Prior Pneumococcal Vaccination is Associated with Reduced Death, Complications, and Length of Stay among Hospitalized Adults with Community-Acquired Pneumonia. Fisman DN, Abrutyn E, Spaude KA, Kim A, Kirchner C and Daley J. Clinical Infectious Diseases, 2006;42 (8):1093-1101.
Does prior immunization with the 23-valent pneumococcal polysaccharide vaccine improve clinical outcomes among adult patients hospitalized with community-acquired pneumonia?
The researchers collected data from 68,289 consecutive patients hospitalized for community-acquired pneumonia (CAP) between September 1999 and December 2003. The patients studied were admitted to Tenet Healthcare hospitals geographically concentrated in the Gulf Coast and California with several additional hospitals in the Midwest and Pennsylvania. CAP was defined according to diagnostic coding standards.
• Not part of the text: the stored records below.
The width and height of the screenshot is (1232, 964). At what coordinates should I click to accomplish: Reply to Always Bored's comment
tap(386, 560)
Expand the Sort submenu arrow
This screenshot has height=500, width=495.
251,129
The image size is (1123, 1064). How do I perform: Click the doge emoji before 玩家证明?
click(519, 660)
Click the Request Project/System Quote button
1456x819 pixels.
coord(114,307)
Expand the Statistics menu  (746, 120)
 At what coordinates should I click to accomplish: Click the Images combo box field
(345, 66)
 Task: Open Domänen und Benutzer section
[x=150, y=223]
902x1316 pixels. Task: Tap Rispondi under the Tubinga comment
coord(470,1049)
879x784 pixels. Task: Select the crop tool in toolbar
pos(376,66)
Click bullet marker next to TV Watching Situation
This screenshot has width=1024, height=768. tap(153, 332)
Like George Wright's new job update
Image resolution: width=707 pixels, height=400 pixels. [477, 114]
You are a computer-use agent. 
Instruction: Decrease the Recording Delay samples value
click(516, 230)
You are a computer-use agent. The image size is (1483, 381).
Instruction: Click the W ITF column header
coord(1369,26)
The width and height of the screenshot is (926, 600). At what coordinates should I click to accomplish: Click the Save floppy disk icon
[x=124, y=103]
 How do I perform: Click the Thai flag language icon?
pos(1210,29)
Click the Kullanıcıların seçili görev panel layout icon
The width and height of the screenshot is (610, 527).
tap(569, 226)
Information, including known risk factors for CAP, was abstracted by case managers at the time of hospitalization. The PORT score of illness severity that predicts CAP outcome at 30 days by dividing patients into five risk categories was utilized. Prior immunization with the 23-valent pneumococcal polysaccharide vaccine (PPV23) was examined as an independent factor to determine if the numbers of deaths, complications, and prolonged hospitalizations were significantly reduced.
A total of 62,918 of the 68, 289 patients met study criteria for inclusion. Of these, 7,390 patients had received PPV23 (12%) prior to admission and 14,585 (23%) were documented to have not received PPV23; the remainder were of unknown PPV23 immunization status.
Vaccinated patients were sicker, but younger and less likely to have underlying illnesses, to smoke, or to be nursing home residents than the unvaccinated or unknown vaccine status groups. PPV23 vaccinated patients were much more likely to have also received influenza vaccine within the preceding 12 months.
The patients who were PPV23 vaccinated were 40-70% less likely to die of any cause during hospitalization even after adjustment for recognized mortality risk factors. Vaccination also appeared to reduce the risk of respiratory failure and other complications and reduced length of stay by about 2 days.
This study indicates a reduction in the likelihood of death, complications, and duration of hospital stay for CAP patients who had previously received PPV23.
Approximately 70% of the CAP population studied had an unknown PPV23 immunization status, consistent with the lack of a strong national adult immunization infrastructure.
The study lacks microbiologic confirmation of infection with Streptococcus pneumoniae and serologic documentation of the types of S. pneumoniae involved in the cases. Thus, it is not possible to determine unequivocally whether the reduction in mortality was specifically due to reduction in cases of pneumococcal pneumonia caused by serogroups in the 23-valent vaccine.
The use of hospitalized CAP patients as the population of interest might well underestimate the impact of PPV23 immunization, since those who were previously immunized would be expected to be less likely to have serious pneumococcal disease and less likely to have been admitted to the hospital.